#### DOKUMENTAUSZUG:
«Da habe auch ich hohe Erwartungen!»
Wie das Stück entstanden ist und warum die Erwartungen recht hoch sind, erzählen Daniel Batliner, der das Stück geschrieben hat, und Fritz Hammel, der es inszeniert.
Mit Daniel Batliner sprach Janine Köpfli
Die erste Schlösslekeller-Eigenproduktion – da sind die Erwartungen natürlich hoch, vor allem, wenn man die hochkarätige Besetzung sieht: Peter Beck, Thomas Beck, Nicolas Biedermann, Ada Härtner, Felix Kieber und Andy Konrad.
Daniel Batliner: Es ging darum, wirklich Leute dabeizuhaben, die im Land aktiv sind, die man kennt. Dass man diese zusammennimmt – auch solche, die eine Verbundenheit zum Schlösslekeller haben. Bis auf Fritz Hammel waren alle schon auf der Schlösslekeller-Bühne zu sehen. Erwartungen darf man auf jeden Fall haben, schon aufgrund des Themas. Bei einem solchen Cast – Schauspieler und Regisseur –, da habe auch ich hohe Erwartungen!

#### AUFGABE IM DETAIL:
Entnimm dem Interview zur ersten Schlösslekeller-Eigenproduktion eine Passage wortgetreu. Setze bei der Stelle mit „Wie das Stück“ ein und höre nach „Regisseur –, da habe auch ich hohe Erwartungen!“ auf.

#### DATENAUSZÜGE:
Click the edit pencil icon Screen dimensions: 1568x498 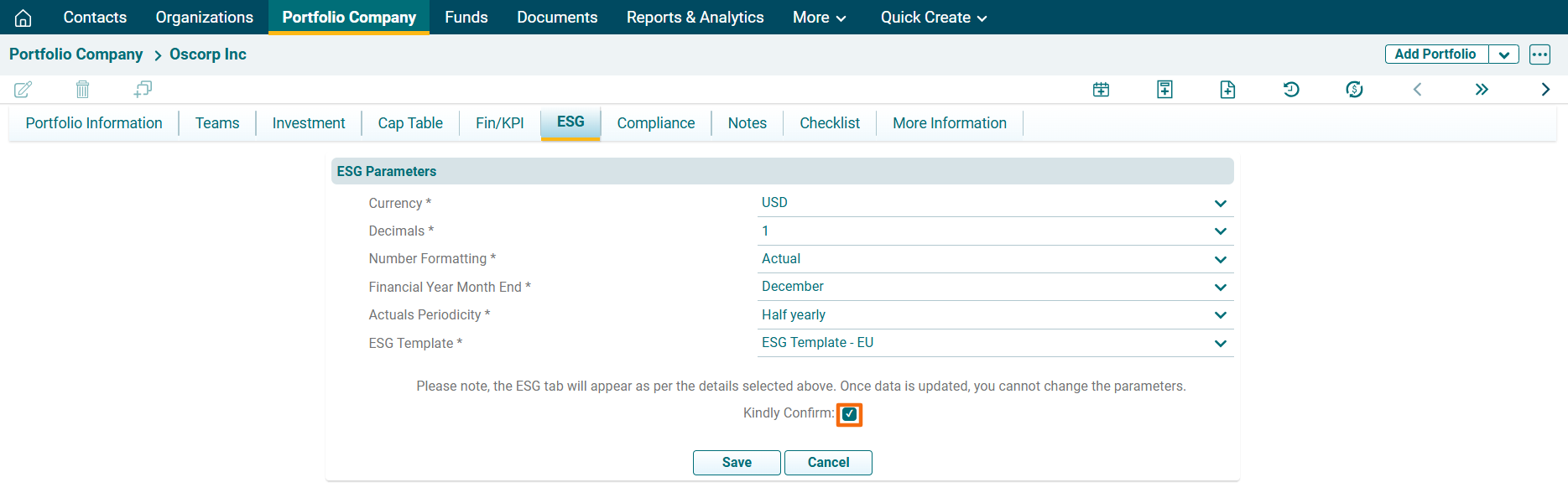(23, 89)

==

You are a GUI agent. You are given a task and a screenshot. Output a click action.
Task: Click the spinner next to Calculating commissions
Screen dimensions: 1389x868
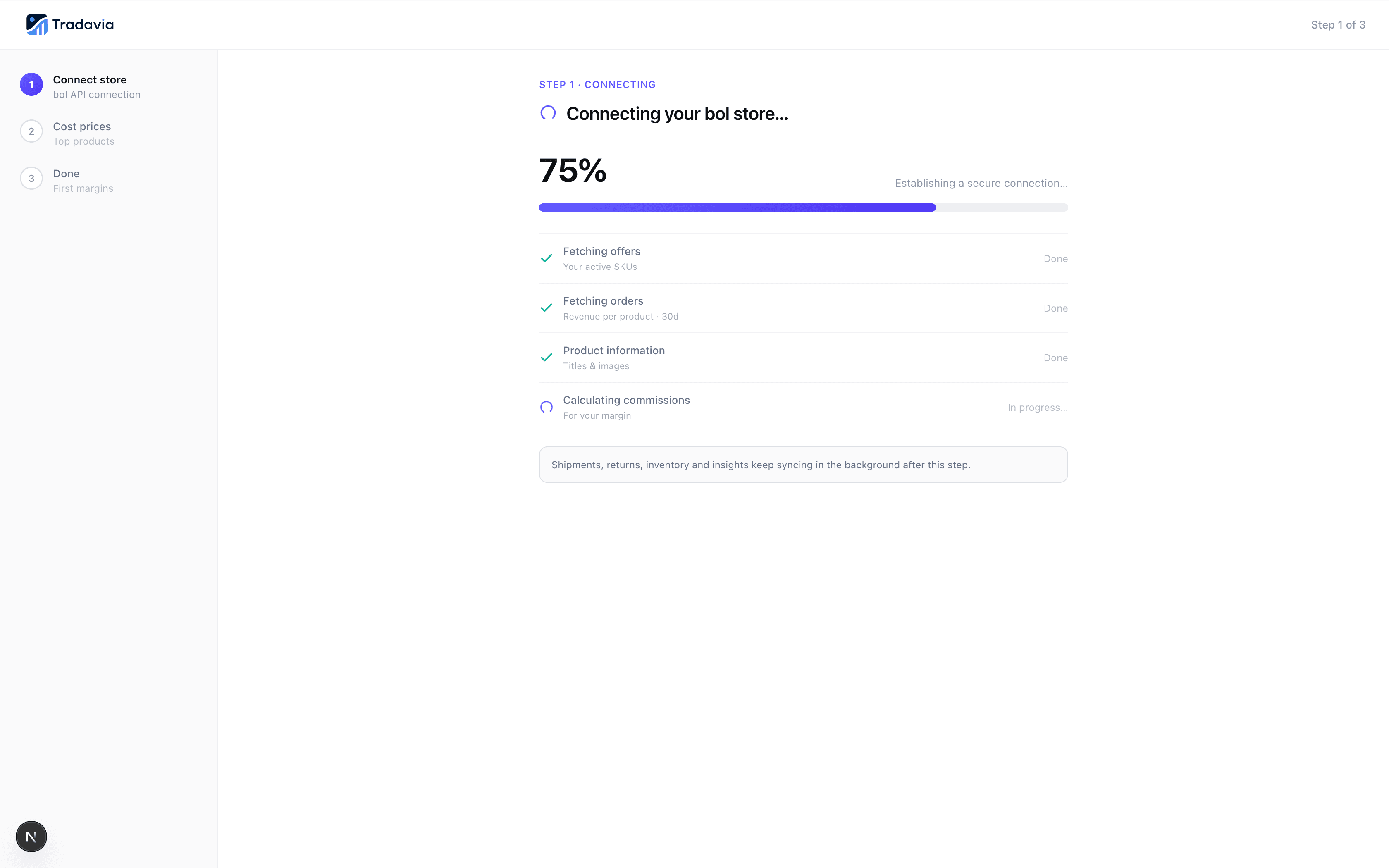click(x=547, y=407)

#### ERLEDIGTE AUFGABE:
Wie das Stück entstanden ist und warum die Erwartungen recht hoch sind, erzählen Daniel Batliner, der das Stück geschrieben hat, und Fritz Hammel, der es inszeniert.
Mit Daniel Batliner sprach Janine Köpfli
Die erste Schlösslekeller-Eigenproduktion – da sind die Erwartungen natürlich hoch, vor allem, wenn man die hochkarätige Besetzung sieht: Peter Beck, Thomas Beck, Nicolas Biedermann, Ada Härtner, Felix Kieber und Andy Konrad.
Daniel Batliner: Es ging darum, wirklich Leute dabeizuhaben, die im Land aktiv sind, die man kennt. Dass man diese zusammennimmt – auch solche, die eine Verbundenheit zum Schlösslekeller haben. Bis auf Fritz Hammel waren alle schon auf der Schlösslekeller-Bühne zu sehen. Erwartungen darf man auf jeden Fall haben, schon aufgrund des Themas. Bei einem solchen Cast – Schauspieler und Regisseur –, da habe auch ich hohe Erwartungen!